* _EXERCISE GOAL_: Give back exactly the lines of the material below, starting with the line with "Click the Freight" and going on through the line with "This screenshot has width=2576, height=1289.".

* _RECORDS SUPPLIED_:
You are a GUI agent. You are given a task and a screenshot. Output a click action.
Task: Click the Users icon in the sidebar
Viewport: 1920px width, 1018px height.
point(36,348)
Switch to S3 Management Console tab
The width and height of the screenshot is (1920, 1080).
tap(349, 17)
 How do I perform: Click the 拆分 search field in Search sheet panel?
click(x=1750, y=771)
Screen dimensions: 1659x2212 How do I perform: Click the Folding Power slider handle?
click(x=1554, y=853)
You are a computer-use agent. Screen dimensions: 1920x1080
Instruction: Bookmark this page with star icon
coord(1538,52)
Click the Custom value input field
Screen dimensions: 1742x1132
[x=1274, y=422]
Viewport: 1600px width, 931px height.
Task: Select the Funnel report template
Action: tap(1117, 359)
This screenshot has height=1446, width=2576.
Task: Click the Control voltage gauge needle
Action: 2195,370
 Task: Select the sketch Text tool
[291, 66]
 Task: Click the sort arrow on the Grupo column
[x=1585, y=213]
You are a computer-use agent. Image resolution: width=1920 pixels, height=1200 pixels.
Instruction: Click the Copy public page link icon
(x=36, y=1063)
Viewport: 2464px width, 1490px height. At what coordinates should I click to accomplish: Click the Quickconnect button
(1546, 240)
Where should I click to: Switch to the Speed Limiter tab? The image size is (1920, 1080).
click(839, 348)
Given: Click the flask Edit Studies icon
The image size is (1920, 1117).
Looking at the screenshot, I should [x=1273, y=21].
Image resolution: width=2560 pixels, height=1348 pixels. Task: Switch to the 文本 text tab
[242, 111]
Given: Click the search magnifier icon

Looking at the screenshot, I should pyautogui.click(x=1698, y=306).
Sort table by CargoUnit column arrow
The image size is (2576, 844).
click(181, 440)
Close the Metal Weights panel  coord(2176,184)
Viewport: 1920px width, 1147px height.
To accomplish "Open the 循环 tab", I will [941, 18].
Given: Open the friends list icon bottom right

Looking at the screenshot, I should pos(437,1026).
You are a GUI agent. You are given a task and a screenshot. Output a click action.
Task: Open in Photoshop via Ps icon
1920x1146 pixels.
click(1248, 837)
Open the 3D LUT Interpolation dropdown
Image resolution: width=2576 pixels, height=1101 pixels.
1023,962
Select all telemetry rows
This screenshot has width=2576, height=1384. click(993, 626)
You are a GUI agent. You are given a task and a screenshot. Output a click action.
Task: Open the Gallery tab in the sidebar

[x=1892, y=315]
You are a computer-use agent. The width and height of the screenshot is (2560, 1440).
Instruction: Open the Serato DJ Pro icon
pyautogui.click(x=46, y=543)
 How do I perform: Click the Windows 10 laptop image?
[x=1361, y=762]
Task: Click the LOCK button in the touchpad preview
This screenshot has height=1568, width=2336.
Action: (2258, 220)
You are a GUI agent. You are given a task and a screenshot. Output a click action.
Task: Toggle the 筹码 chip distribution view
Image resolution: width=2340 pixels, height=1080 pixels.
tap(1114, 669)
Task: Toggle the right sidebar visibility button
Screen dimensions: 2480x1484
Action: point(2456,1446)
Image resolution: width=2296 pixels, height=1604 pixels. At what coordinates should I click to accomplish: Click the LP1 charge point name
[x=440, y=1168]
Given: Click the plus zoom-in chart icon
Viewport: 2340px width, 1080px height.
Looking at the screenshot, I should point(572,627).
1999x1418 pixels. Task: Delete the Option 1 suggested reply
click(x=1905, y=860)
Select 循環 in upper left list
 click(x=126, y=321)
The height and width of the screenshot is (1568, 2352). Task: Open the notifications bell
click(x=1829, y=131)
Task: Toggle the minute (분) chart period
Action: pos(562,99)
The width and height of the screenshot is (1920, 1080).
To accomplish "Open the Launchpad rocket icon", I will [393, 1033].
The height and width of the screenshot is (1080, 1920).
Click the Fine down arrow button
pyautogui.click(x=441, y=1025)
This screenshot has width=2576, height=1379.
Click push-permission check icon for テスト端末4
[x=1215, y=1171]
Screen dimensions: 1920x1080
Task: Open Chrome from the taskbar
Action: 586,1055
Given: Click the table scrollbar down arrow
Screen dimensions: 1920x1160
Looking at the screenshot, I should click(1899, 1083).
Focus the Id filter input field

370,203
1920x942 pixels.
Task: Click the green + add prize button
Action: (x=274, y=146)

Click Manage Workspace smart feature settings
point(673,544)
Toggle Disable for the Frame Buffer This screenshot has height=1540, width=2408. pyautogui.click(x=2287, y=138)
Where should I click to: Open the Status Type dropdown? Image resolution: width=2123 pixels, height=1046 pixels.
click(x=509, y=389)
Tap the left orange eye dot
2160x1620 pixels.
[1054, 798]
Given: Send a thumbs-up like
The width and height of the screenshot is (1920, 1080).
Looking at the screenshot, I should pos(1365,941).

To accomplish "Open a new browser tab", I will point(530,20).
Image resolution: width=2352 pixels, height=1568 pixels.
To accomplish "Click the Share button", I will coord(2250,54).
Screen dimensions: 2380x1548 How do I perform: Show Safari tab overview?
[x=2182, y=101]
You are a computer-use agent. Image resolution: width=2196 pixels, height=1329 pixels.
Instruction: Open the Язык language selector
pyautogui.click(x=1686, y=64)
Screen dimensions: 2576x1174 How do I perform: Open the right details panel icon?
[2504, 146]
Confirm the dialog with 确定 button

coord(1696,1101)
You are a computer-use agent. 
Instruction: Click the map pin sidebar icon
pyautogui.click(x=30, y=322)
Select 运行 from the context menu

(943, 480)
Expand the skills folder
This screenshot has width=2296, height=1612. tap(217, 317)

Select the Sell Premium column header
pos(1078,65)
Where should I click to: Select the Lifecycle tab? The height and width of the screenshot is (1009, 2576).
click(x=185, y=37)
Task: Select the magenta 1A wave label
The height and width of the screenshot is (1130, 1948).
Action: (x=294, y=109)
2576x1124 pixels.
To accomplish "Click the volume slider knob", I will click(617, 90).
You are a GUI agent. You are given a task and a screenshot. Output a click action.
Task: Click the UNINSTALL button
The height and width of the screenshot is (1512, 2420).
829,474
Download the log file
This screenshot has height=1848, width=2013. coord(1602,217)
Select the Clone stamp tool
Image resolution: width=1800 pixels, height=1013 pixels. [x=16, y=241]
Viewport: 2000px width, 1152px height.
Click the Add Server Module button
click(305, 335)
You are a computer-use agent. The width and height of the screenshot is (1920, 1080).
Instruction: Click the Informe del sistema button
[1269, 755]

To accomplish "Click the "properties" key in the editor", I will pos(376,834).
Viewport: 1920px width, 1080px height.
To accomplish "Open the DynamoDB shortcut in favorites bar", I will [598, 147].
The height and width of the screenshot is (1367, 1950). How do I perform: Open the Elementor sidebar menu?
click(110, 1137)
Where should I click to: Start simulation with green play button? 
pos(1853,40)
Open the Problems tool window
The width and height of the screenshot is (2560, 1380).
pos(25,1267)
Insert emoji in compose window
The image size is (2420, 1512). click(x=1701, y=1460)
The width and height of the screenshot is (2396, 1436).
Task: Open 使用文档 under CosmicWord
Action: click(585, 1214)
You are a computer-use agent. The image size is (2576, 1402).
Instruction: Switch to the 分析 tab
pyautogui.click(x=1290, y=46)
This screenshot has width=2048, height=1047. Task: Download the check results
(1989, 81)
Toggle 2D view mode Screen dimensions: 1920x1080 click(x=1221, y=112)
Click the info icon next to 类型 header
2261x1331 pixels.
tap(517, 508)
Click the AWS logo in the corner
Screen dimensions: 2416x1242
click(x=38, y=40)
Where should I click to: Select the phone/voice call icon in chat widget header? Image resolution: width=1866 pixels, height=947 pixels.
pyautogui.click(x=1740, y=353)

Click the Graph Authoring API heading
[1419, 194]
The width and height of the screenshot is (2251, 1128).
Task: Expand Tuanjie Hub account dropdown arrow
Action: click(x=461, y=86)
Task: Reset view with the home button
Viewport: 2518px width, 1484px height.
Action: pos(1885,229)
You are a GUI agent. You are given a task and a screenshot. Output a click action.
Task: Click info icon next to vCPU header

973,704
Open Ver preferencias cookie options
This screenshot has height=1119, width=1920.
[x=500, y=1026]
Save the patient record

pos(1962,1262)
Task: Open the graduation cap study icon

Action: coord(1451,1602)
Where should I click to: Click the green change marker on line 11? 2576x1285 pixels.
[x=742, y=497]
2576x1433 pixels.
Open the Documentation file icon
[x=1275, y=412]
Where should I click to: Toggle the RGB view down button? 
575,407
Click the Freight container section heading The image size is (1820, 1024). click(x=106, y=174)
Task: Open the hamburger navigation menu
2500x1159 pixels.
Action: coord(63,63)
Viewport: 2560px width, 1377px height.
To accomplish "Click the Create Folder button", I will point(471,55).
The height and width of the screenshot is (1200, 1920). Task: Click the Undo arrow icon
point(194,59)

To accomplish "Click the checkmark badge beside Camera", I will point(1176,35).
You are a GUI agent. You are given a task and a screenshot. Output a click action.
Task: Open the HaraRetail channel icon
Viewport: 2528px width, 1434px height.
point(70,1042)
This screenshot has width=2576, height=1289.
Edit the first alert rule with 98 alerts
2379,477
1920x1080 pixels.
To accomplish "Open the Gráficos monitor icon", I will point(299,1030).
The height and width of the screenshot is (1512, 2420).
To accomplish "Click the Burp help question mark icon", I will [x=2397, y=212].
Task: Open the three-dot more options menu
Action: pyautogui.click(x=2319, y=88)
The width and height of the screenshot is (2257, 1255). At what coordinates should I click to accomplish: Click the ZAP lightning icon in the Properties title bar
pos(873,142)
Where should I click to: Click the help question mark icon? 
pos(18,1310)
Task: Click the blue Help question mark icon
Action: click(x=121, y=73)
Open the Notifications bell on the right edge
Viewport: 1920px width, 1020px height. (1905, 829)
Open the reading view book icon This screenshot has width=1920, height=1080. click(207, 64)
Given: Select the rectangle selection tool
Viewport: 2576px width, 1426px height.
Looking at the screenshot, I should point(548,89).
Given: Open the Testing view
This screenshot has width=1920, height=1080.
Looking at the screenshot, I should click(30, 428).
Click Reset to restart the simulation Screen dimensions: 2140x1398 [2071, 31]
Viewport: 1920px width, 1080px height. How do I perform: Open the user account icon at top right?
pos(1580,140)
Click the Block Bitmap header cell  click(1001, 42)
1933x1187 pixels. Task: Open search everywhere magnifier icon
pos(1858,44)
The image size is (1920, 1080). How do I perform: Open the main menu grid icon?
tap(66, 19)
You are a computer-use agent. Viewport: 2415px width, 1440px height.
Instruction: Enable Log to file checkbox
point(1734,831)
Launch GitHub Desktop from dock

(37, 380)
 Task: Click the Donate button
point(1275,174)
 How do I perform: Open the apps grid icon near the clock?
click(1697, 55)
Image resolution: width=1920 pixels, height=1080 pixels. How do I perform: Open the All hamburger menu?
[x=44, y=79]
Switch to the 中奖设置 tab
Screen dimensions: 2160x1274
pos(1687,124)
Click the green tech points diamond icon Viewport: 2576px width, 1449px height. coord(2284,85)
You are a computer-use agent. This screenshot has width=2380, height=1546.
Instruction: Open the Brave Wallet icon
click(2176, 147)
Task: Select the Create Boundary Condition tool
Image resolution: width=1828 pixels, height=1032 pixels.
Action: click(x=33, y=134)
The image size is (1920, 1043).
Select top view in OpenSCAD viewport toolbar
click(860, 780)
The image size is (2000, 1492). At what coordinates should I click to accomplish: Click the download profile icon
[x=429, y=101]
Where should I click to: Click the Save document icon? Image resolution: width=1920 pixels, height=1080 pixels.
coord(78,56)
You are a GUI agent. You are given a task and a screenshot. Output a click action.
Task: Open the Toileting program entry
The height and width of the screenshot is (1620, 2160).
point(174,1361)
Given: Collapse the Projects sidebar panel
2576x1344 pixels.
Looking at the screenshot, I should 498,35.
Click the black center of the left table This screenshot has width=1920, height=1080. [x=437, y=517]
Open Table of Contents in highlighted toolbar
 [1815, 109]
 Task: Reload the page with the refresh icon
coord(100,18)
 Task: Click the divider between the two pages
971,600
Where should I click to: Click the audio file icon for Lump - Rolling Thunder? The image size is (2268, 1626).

* _TASK ANSWER_:
Click the Freight container section heading The image size is (1820, 1024). click(x=106, y=174)
Task: Open the hamburger navigation menu
2500x1159 pixels.
Action: coord(63,63)
Viewport: 2560px width, 1377px height.
To accomplish "Click the Create Folder button", I will point(471,55).
The height and width of the screenshot is (1200, 1920). Task: Click the Undo arrow icon
point(194,59)

To accomplish "Click the checkmark badge beside Camera", I will point(1176,35).
You are a GUI agent. You are given a task and a screenshot. Output a click action.
Task: Open the HaraRetail channel icon
Viewport: 2528px width, 1434px height.
point(70,1042)
This screenshot has width=2576, height=1289.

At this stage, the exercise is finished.